The Act gives protection against direct discrimination to women who are pregnant or on maternity leave during the period of pregnancy and during statutory maternity leave.

When making a decision about a woman’s employment, an employer is not permitted to take into account a period of absence due to pregnancy-related illness.In a non-working context, protection against maternity discrimination is for 26 weeks after giving birth, and this includes treating woman unfavourably because she is breastfeeding.

Marriage And Civil Partnership, same-sex couples can have their relationships legally recognised as civil partnerships by law. Civil partners must be treated the same as married couples. The 2010 Act makes it unlawful to discriminate directly or indirectly against people who are married or in a civil partnership.

Gender Reassignment, this is the process of transitioning from gender to another, it can involve a person changing their personal identity documentation, living and working in their new gender role and eventually seeking and receiving gender reassignment treatment.

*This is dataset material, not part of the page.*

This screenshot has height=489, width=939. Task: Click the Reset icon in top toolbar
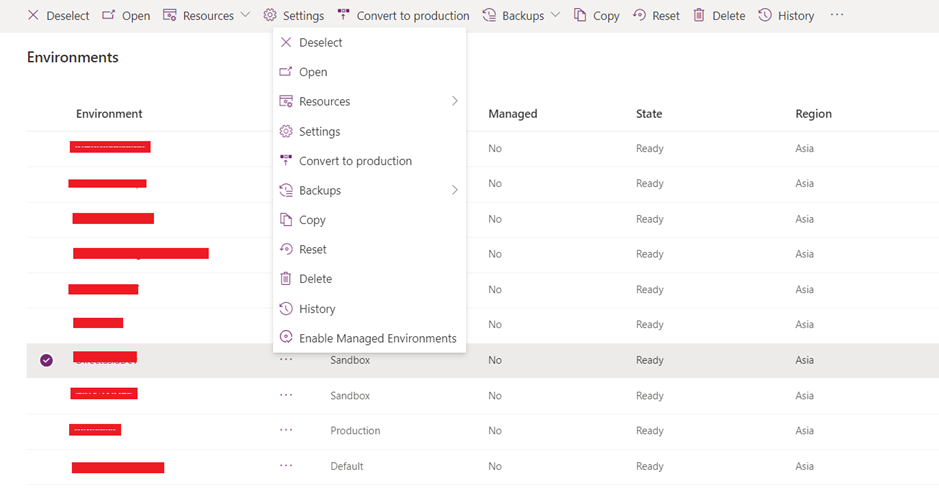click(639, 16)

Employers must consider people who are proposing to, are starting or have completed a process to change gender, known as transgender people.

Transsexuals are not the same as transgender people and do not come within the scope of the Act. This is because transsexuals do not intend to live permanently in their opposite gender.Before the 2010 Act, it was necessary for a person to be under medical supervision towards gender change if they were to be protected by the law, but this provision has been removed.

Indirect discrimination, associative discrimination and perceptive discrimination are all unlawful in relation to transsexual people as a result of the 2010 Act.An example of where discrimination would be found is where a transsexual person was absent from work because they were undergoing gender reassignment. It would be discrimination if the employer was to treat that person less favourably than if they were absent from work because of sickness or injury.

Within the Act, ‘race’ includes colour, nationality and ethnic or national origins. It is unlawful for employers to discriminate in any way on the grounds of a person’s race. With Religion Or Belief, an employer must be aware that people are protected against all types of discrimination on the grounds of their religion or beliefs, or the absence of these.

The Act says that to be protected a religion must have a clear structure and belief system and a belief satisfy various criteria. Generally, a belief should affect your life choices or the way you live for it to be included in the definition. A point to note is that there is no protection for political beliefs.

It is unlawful to treat someone less favourably on the basis of their sex.Everyone has the right not be discriminated against due to their sex. There have been numerous sexual equality laws over the year in respect of this discrimination, the act applies for protection against all types of discriminatory actions.

People are protected against all types of discrimination on the grounds of their sexual orientation. This means those who are bisexual, gay, heterosexual and lesbian. Again we have talked about the act in relation to a work environment but think about your own personal interactions and think if you have ever behaved differently to a person because of their religion or belief or because of their physical appearance.